I just started playing with the product and tried creating a font from my product Logo’s characters. Whithout too much trouble I was able to creat the font and use it. However I have not found a way to create the correct overlapping behavior for one specific character in the logo. In my logo the X overlaps the preceeding character slightly and the following character significantly. In both cases it is supposed to appear in front of the other characters in red (I can handle the color with other programs if needed). In the font I created the over lap works on the preceeding character but not the following. The charactes do overlap but the right most portion of the x is hidden by the following character.
In the edit window, change the left and right vertical lines (left side bearing and advance width) to where they have the proper overlap. Of course this a permanent fix to those characters so whenever you use them they will have this “unusual” spacing.
Another way to accomplish this is to define your logo in one glyph so you can adjust the parts exactly without impacting the other characters of the alphabet. Using the single character will show your logo. Very direct.
I have adjested the left side bearing and right advance lines/settings and this does properly adjust the overlap of the characters. However when the character overlaps on the left it appear in front of the previous character (because It is a differnet color in my test). This is the behavior I wanted. Unfortunately I also wanted to appear in front of the character on the right and it does not. Is there a parameter that controls this?

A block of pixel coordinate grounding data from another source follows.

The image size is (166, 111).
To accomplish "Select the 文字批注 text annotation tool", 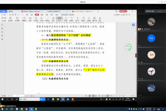I will 36,19.
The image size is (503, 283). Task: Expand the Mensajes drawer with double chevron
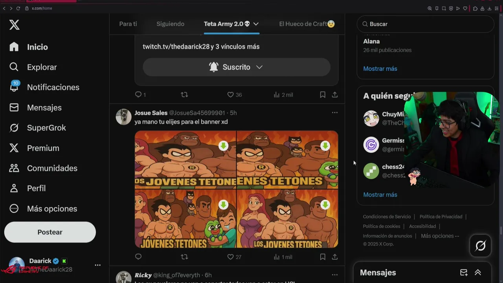pyautogui.click(x=478, y=272)
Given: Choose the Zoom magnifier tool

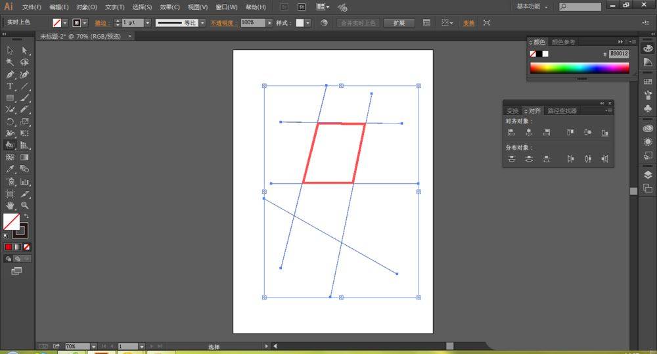Looking at the screenshot, I should 24,206.
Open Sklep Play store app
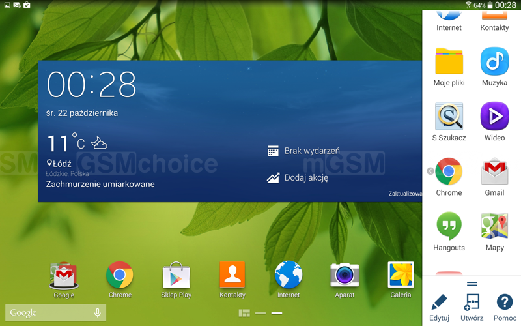The image size is (521, 326). click(176, 276)
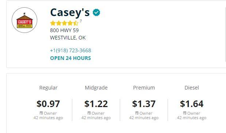Screen dimensions: 226x133
Task: Select the Premium fuel price $1.37
Action: coord(144,104)
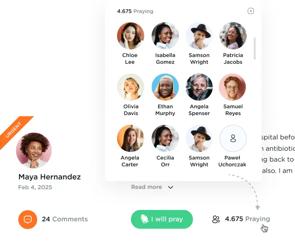Click the I will pray button

162,219
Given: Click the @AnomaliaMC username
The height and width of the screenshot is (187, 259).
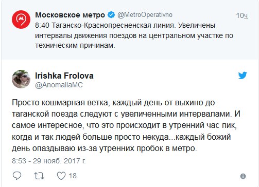Looking at the screenshot, I should click(59, 85).
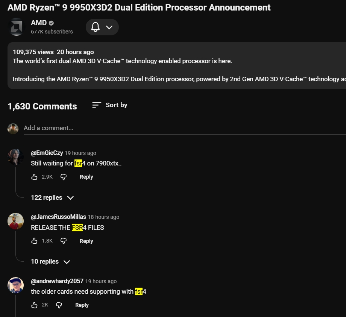Like the comment by @andrewhardy2057

point(35,305)

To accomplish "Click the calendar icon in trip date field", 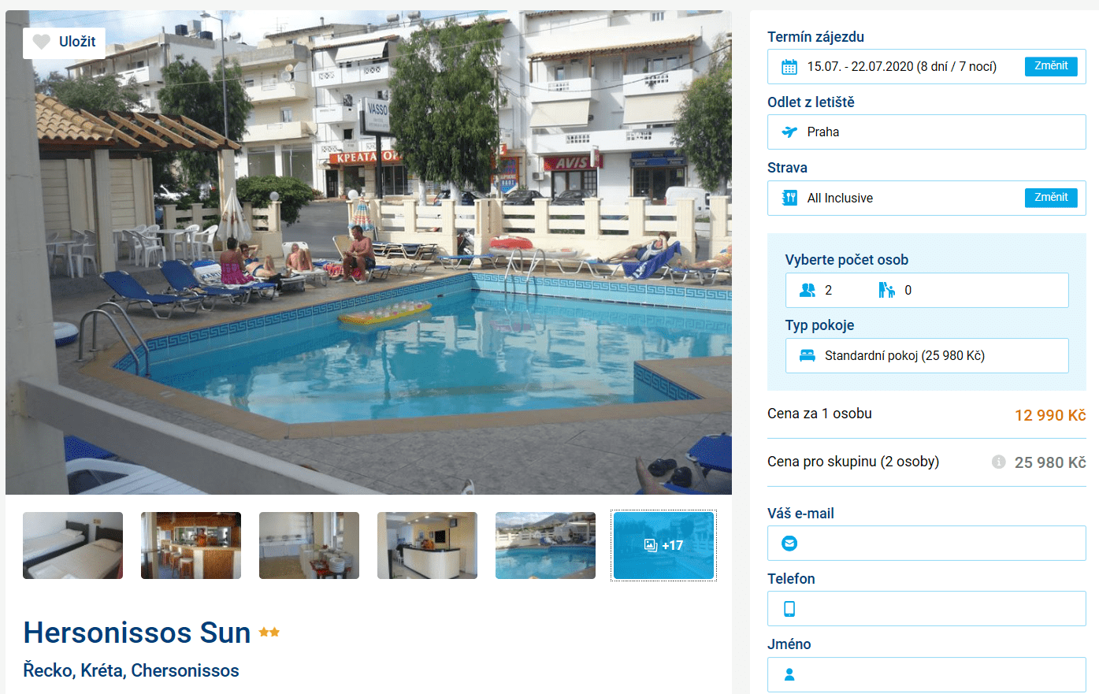I will click(x=789, y=67).
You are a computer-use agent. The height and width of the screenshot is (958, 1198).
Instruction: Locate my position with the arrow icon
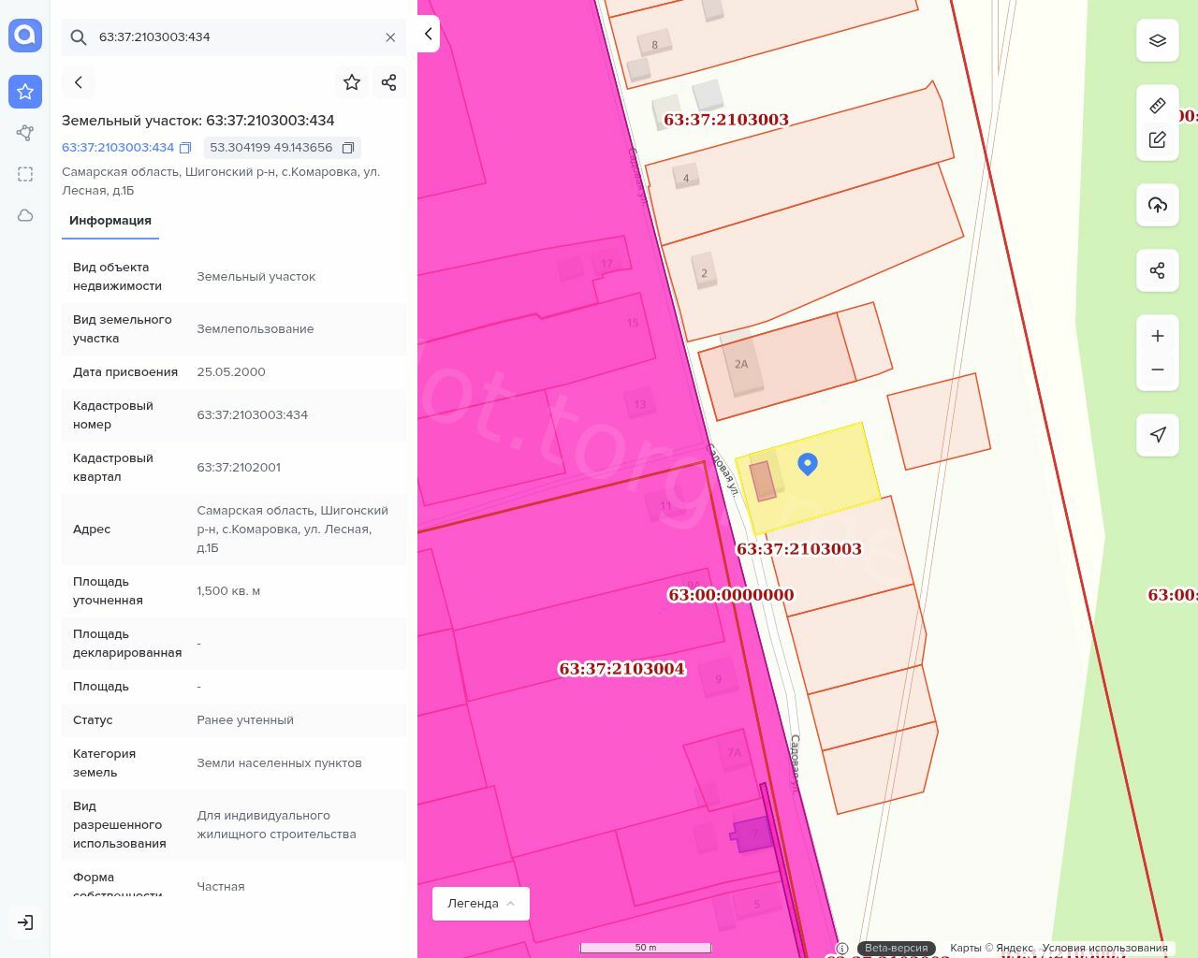[x=1157, y=434]
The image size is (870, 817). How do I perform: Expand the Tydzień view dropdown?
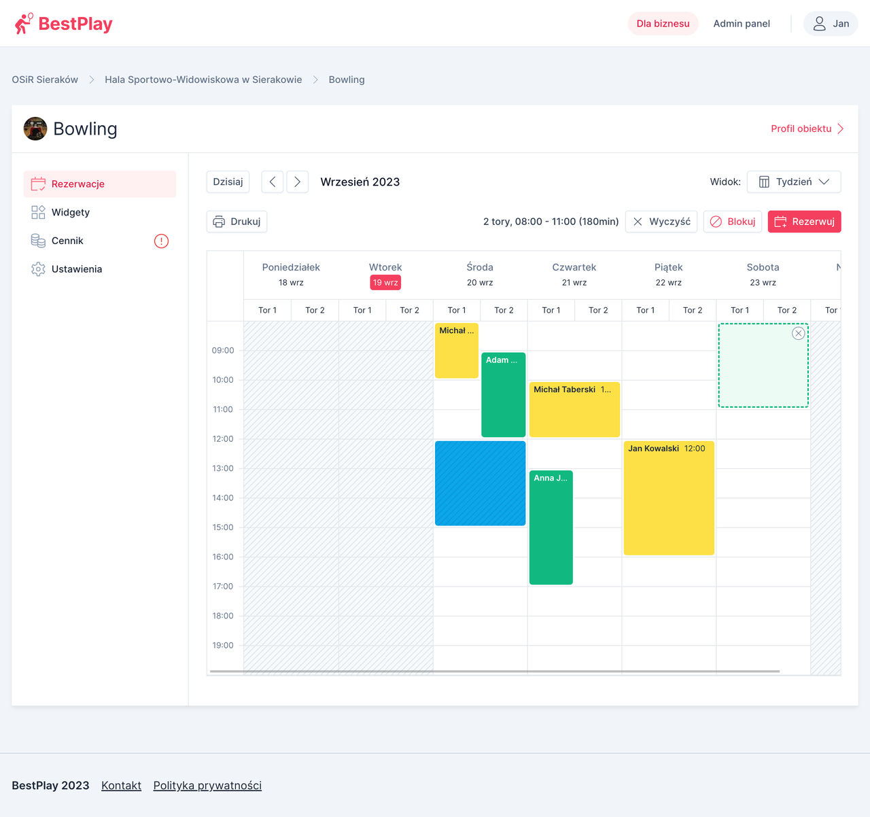click(793, 182)
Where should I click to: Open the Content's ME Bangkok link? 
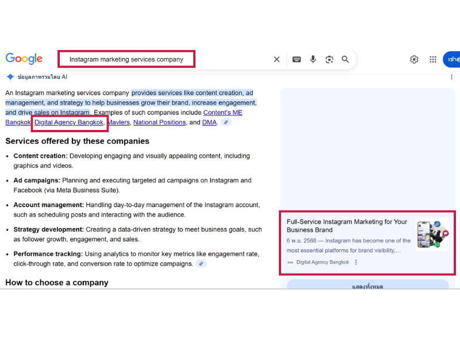click(x=222, y=113)
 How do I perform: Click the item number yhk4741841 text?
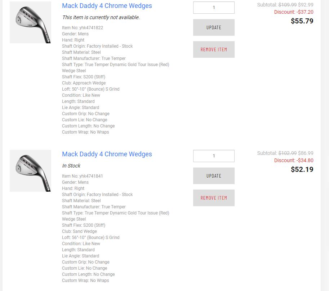(x=83, y=176)
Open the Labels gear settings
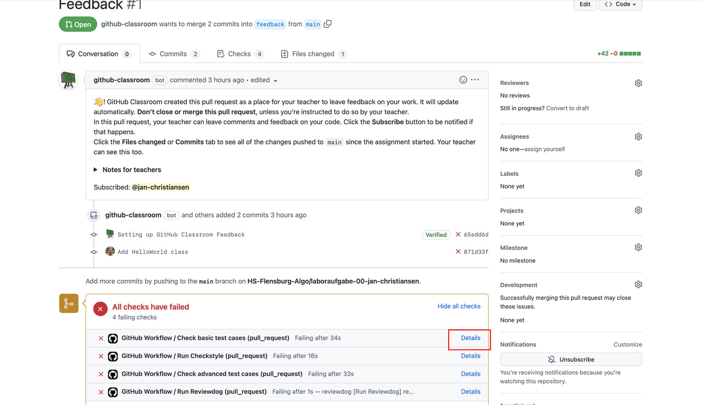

No. I’m not aware of any parameter that determines stacking order in the font itself. I think the only way is to change the order so that the top character is last. This could be done with a negative side-bearing as with an overstrike character̅.
An easier way would be to simply place the three components of the logo in a DTP or graphics application as artistic text, and overlay them or kern them manually.
I overlapped 5 letters (Cisco) in the tight manner of graffitti but had to remove certain points to achieve the proper look. Again, it was using a single glyph for it all. Got exactly what I was after.